Memory Requirements

API To Estimate Memory Usage

ZeRO2:

Examples:

Let’s try a 3B model with just 1 node with 8 gpus, using live model:

python -c 'from transformers import AutoModel; \
from deepspeed.runtime.zero.stage_1_and_2 import estimate_zero2_model_states_mem_needs_all_live; \
model = AutoModel.from_pretrained("t5-3b"); \
estimate_zero2_model_states_mem_needs_all_live(model, num_gpus_per_node=8, num_nodes=1)'

Estimated memory needed for params, optim states and gradients for a:
HW: Setup with 1 node, 8 GPUs per node.
SW: Model with 2851M total params.
  per CPU  |  per GPU |   Options
  127.48GB |   5.31GB | offload_optimizer=cpu
  127.48GB |  15.93GB | offload_optimizer=none

Now, without the actual model, which requires us to know total_params and largest_layer_params, but we got those from the run above, so future estimators are now much faster as we don’t need to load the model.

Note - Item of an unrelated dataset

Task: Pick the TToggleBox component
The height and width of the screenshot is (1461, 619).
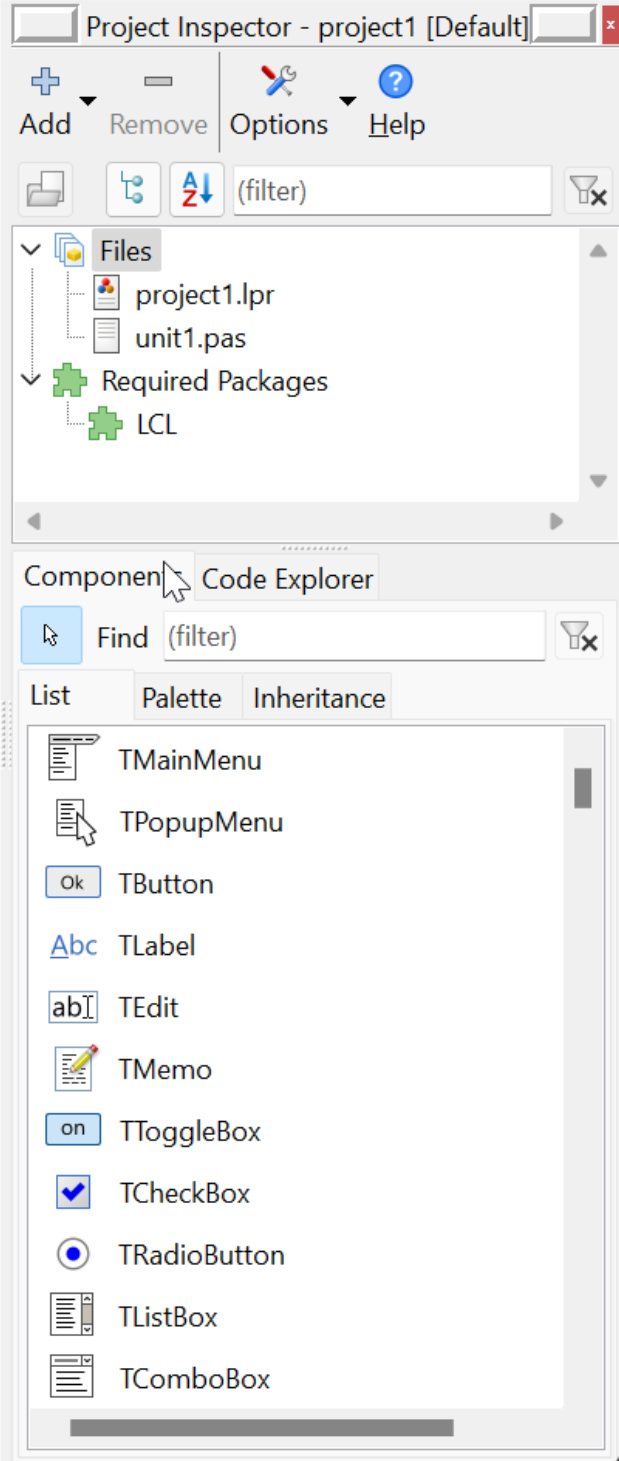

python -c 'from deepspeed.runtime.zero.stage_1_and_2 import estimate_zero2_model_states_mem_needs_all_cold; \
estimate_zero2_model_states_mem_needs_all_cold(total_params=2851e6, num_gpus_per_node=8, num_nodes=1)'

Estimated memory needed for params, optim states and gradients for a:
HW: Setup with 1 node, 8 GPUs per node.
SW: Model with 2851M total params.
  per CPU  |  per GPU |   Options
  127.45GB |   5.31GB | offload_optimizer=cpu
  127.45GB |  15.93GB | offload_optimizer=none

There is a slight difference due to rounding - the actual live model has a few more params

ZeRO3:

Examples:

Let’s try a 3B model with just 1 node with 8 gpus, using live model:

python -c 'from transformers import AutoModel; \
from deepspeed.runtime.zero.stage3 import estimate_zero3_model_states_mem_needs_all_live; \
model = AutoModel.from_pretrained("t5-3b"); \
estimate_zero3_model_states_mem_needs_all_live(model, num_gpus_per_node=8, num_nodes=1)'

Estimated memory needed for params, optim states and gradients for a:
HW: Setup with 1 node, 8 GPUs per node.
SW: Model with 2851M total params, 32M largest layer params.
  per CPU  |  per GPU |   Options
   71.71GB |   0.12GB | offload_param=cpu , offload_optimizer=cpu , zero_init=1
  127.48GB |   0.12GB | offload_param=cpu , offload_optimizer=cpu , zero_init=0
   63.74GB |   0.79GB | offload_param=none, offload_optimizer=cpu , zero_init=1
  127.48GB |   0.79GB | offload_param=none, offload_optimizer=cpu , zero_init=0
    1.47GB |   6.10GB | offload_param=none, offload_optimizer=none, zero_init=1
  127.48GB |   6.10GB | offload_param=none, offload_optimizer=none, zero_init=0

Now, without the actual model, which requires us to know total_params and largest_layer_params, but we got those from the run above, so future estimators are now much faster as we don’t need to load the model.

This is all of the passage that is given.